Three pharmacies in the Buenos Aires neighborhoods of Palermo and Puerto Madero had no tampons today, and “Tampons Run” was trending on Twitter in Argentina. MercadoLibre, a shopping website, showed a surge in listings for tampons, with packets of 20 being sold for 110 pesos ($12.80).
The government restricts imports, requiring authorization from regulators to bring in goods, in an effort to curb the decline in international reserves, which have fallen 40 percent since their high in 2011. Miguel Ponce, the chair of the Argentine Chamber of Importers, blamed the tampon shortage on the government, saying on Radio Mitre today that the central bank owes importers about $5.5 billion for authorized purchases.

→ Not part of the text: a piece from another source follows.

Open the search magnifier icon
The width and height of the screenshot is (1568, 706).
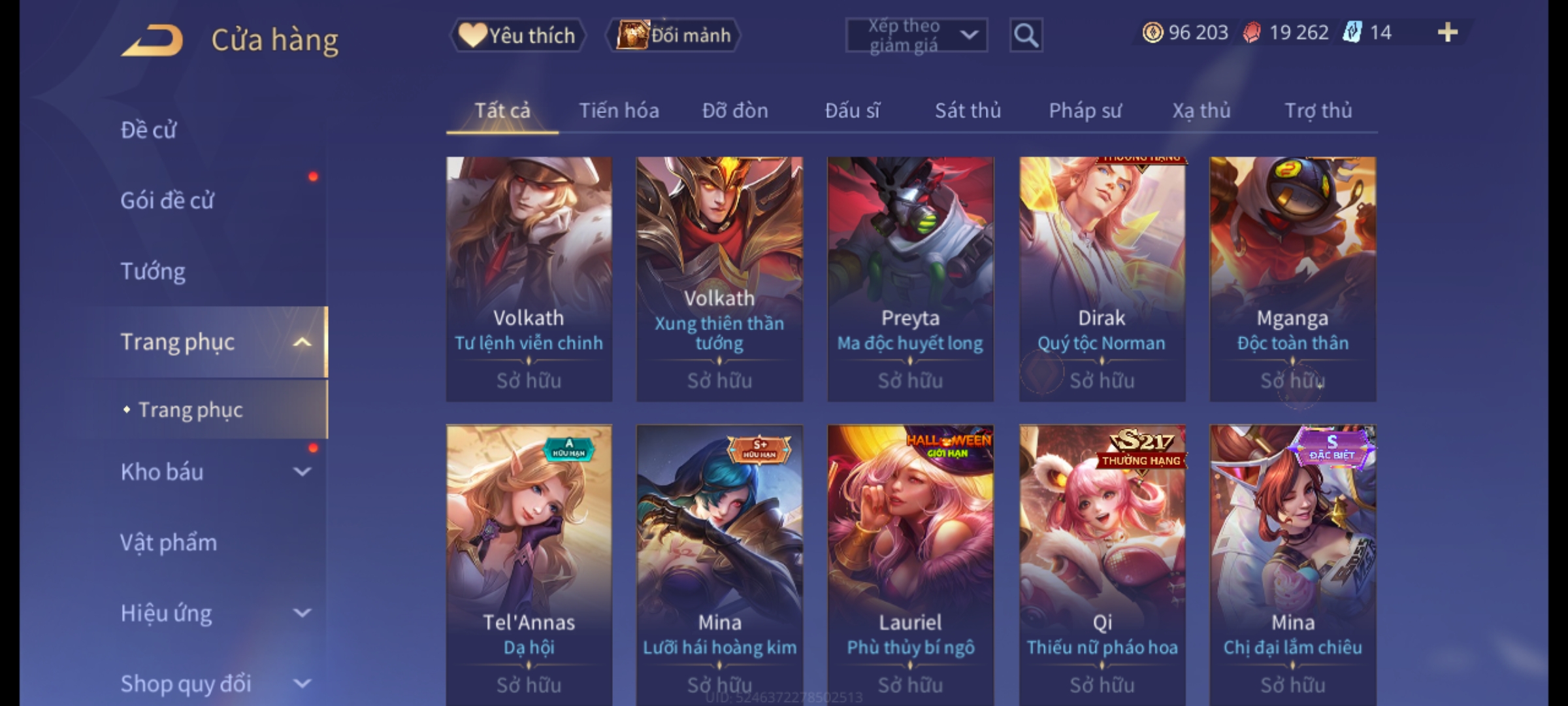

Costa said companies supplying the product couldn’t meet demand because of “logistical issues,” and that the shortages aren’t related to import restrictions. The three main suppliers in the country import the product from Brazil, he said.
“The current situation is not sustainable, as the government is avoiding selling foreign currency in the FX market only by heavily repressing imports,” Guillermo Mondino, the head of emerging-market strategy at Citigroup Inc., wrote in a report today. “External financing is necessary to normalize this situation.”
There was a “total restriction of foreign exchange” from Dec. 20 to Jan. 5, which explains shortages in some products, including tampons, Ponce said. The peso weakened 0.1 percent in that period and now trades at 8.59 per dollar.
Central bank President Alejandro Vanoli denied restrictions in the authorization and payment of imports and said the monetary authority approved $1.3 billion between those dates.